第2話 単語:背後霊、アルティメット、文房具



「アルティメット背後霊」


 男子の厳かな語り声が、部屋に響く。


 明かりは、部屋の中心にある蝋燭型のライトだけ。窓の外は熱帯夜と言いたくなる暑さだが、室内は冷房が効いている。


 怪談にはピッタリだ。


「なんだよ、アルティメット背後霊って」


 語り部の咎めるような視線が声の方へ向かう。そこにはつまらなそうにあくびを噛み殺しているメガネ男子。

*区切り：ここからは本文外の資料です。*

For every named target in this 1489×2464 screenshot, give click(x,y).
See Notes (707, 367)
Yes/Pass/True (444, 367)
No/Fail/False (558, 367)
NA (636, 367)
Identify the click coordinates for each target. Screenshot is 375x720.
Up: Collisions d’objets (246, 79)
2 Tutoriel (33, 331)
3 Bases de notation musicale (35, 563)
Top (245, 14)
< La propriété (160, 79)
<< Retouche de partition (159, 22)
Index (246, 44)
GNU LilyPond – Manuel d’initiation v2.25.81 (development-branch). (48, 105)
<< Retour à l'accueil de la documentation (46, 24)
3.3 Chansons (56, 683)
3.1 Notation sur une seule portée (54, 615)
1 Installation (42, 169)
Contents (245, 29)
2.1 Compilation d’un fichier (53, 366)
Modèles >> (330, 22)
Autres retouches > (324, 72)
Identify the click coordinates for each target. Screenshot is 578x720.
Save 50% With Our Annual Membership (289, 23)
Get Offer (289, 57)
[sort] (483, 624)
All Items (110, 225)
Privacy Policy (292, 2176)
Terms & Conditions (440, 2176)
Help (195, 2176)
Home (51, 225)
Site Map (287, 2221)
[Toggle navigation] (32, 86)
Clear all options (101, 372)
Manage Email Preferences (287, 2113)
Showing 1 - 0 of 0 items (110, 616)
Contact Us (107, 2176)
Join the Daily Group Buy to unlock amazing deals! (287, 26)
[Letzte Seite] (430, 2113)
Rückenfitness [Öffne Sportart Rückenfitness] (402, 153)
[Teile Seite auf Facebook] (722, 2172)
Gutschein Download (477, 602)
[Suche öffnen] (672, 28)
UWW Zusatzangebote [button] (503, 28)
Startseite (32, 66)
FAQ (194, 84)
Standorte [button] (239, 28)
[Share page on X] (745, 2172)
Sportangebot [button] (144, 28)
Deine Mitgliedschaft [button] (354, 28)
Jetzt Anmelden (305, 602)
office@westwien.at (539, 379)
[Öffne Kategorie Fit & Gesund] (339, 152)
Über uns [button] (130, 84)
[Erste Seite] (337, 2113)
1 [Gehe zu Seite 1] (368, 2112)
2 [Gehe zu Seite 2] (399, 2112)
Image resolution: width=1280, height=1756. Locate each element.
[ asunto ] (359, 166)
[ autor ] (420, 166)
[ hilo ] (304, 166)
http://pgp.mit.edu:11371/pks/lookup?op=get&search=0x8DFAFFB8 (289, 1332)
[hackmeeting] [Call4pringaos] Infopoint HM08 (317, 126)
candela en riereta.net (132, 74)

 無言で睨む語り部は黙って聞いていろとばかりに続きを口にする。


「ある日の夜のことだった。文房具屋さんの店長は一人で最後の店じまいのを終えて、帰ろうとしていた。店の中を通って、鍵を投げながら歩いていると、一本の鉛筆が地面に落ちているのが見えた。『これはいけない』と、そう思った店主は、それを拾って、元の置き場へと戻そうとした。その時だ。背後に、言いようのない気配を感じた。『バッ』と、後ろを振り返る。そこには誰もいない。得体の知れない不気味な気分の中、早く帰ろうと、鉛筆を戻し終えた直後、それは聞こえた。

 『売るな……。売るな……。呪われたいのか……』

 不気味な声だった。店長は逃げるようにしてその場を去った。そして、それ以降、そのことは忘れ去ってしまった」


「オチないじゃん」


 不満げに、女子が声を上げる。


「まだ続きがああるんだって」


 語り部の男子が言い訳のようなことを言う。


「ふ〜ん」


 語り部はそれを続きを促していると解釈したのか、居た堪れなくなったのか、話を続ける。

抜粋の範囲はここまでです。